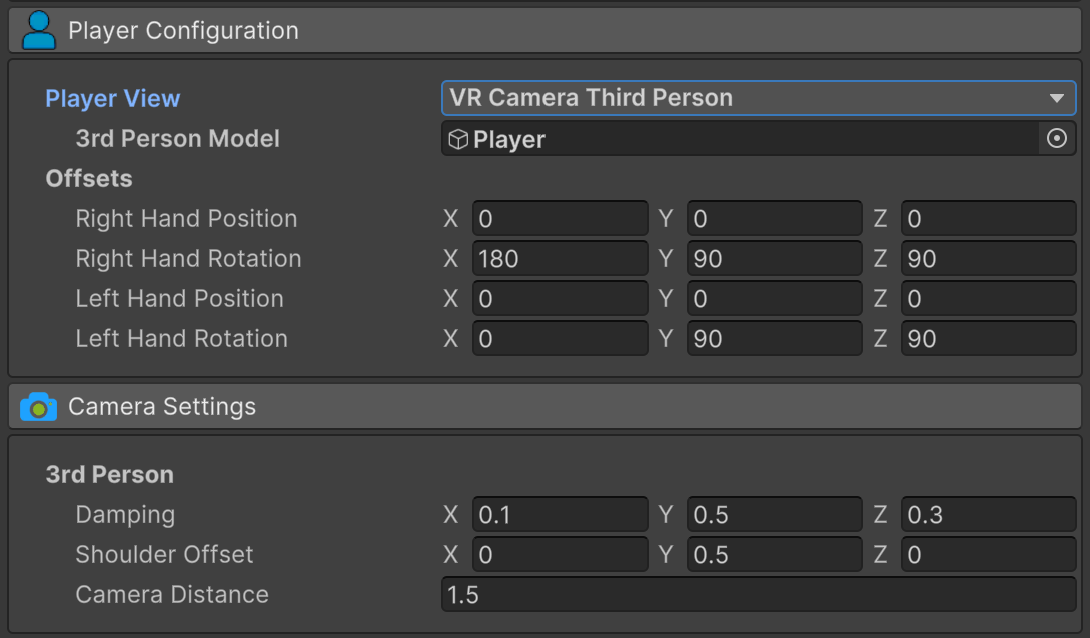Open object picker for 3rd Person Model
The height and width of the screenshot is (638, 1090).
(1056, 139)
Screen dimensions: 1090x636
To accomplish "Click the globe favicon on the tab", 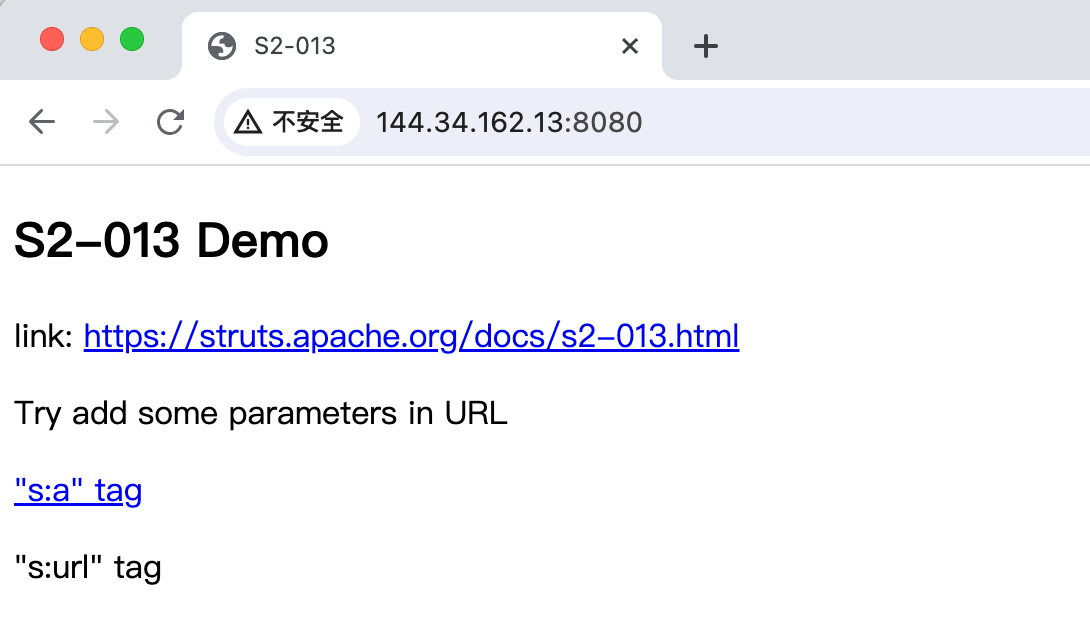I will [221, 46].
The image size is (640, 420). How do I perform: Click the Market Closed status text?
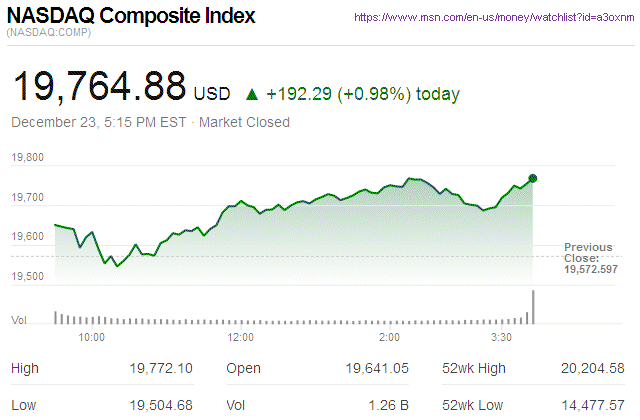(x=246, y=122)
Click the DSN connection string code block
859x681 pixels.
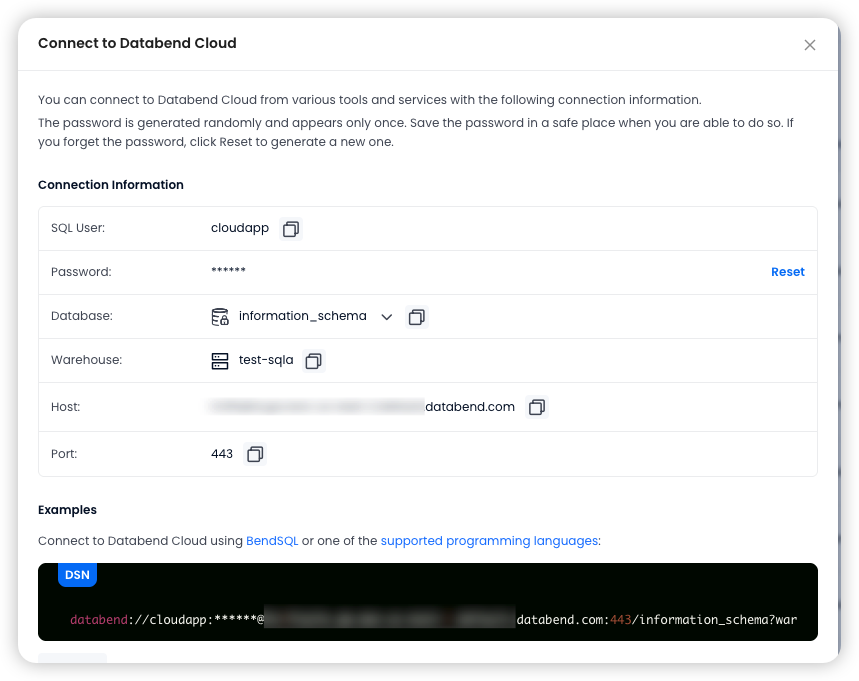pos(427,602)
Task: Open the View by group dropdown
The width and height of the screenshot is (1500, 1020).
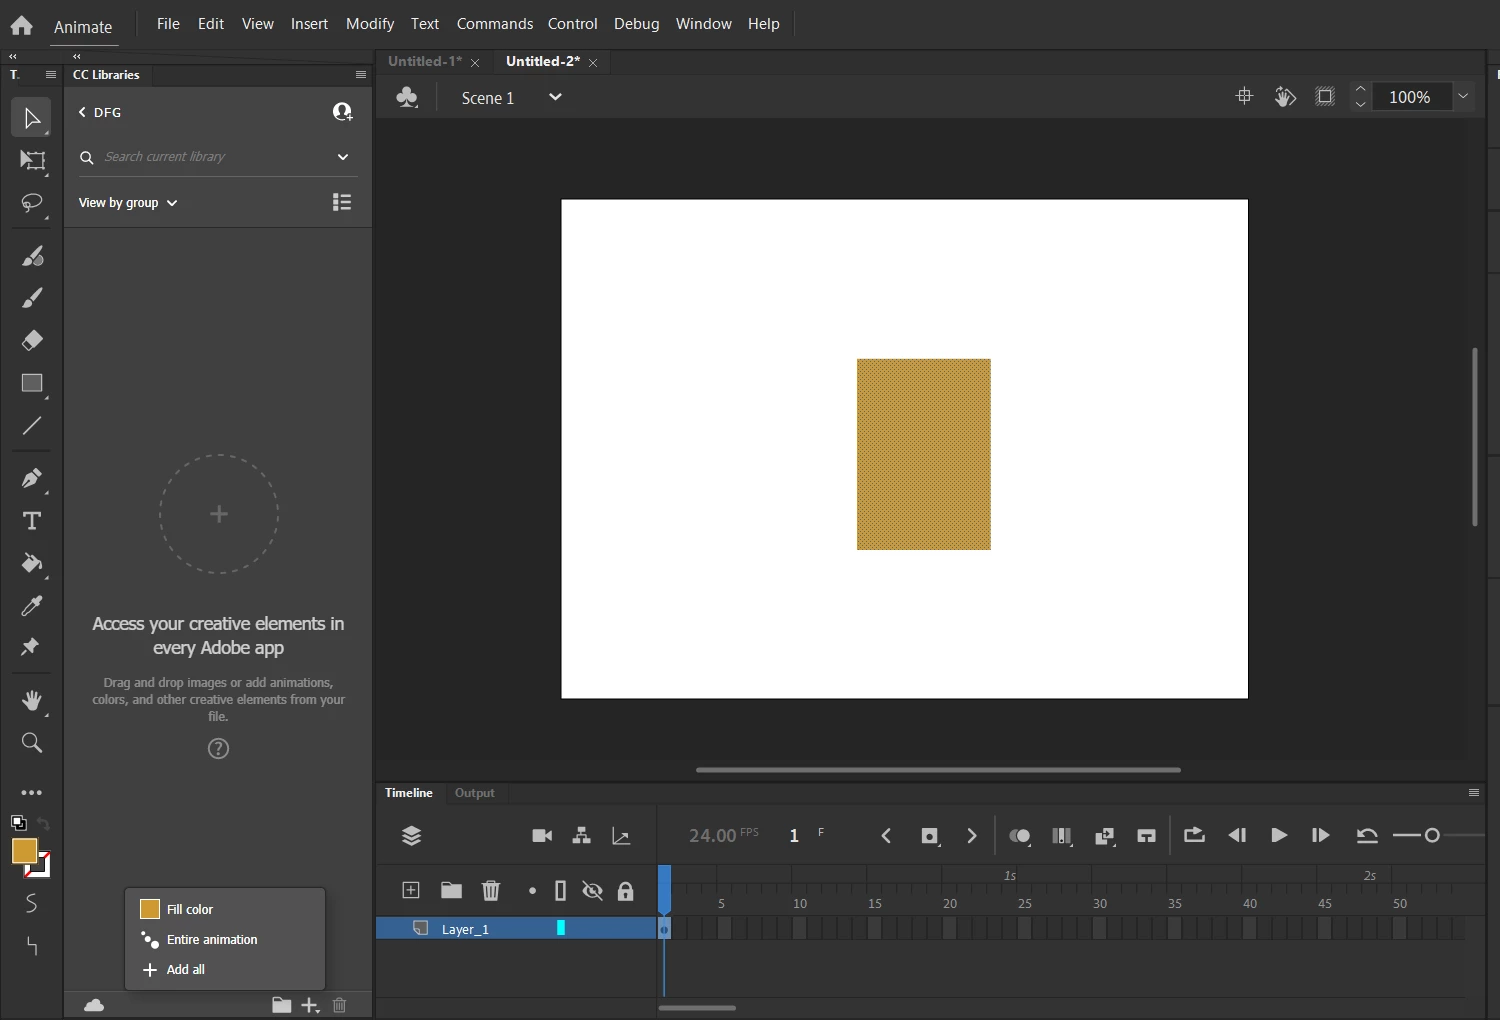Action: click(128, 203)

=-=-=

Task description.
Swap "dropdown" for "menu" in the lines running from the one that contains "Task: Open the View by group dropdown" through the end of the material, inclusive, and give back those lines with everything else unchanged. Leave the pictures out.

Expected answer.
Task: Open the View by group menu
The width and height of the screenshot is (1500, 1020).
Action: click(128, 203)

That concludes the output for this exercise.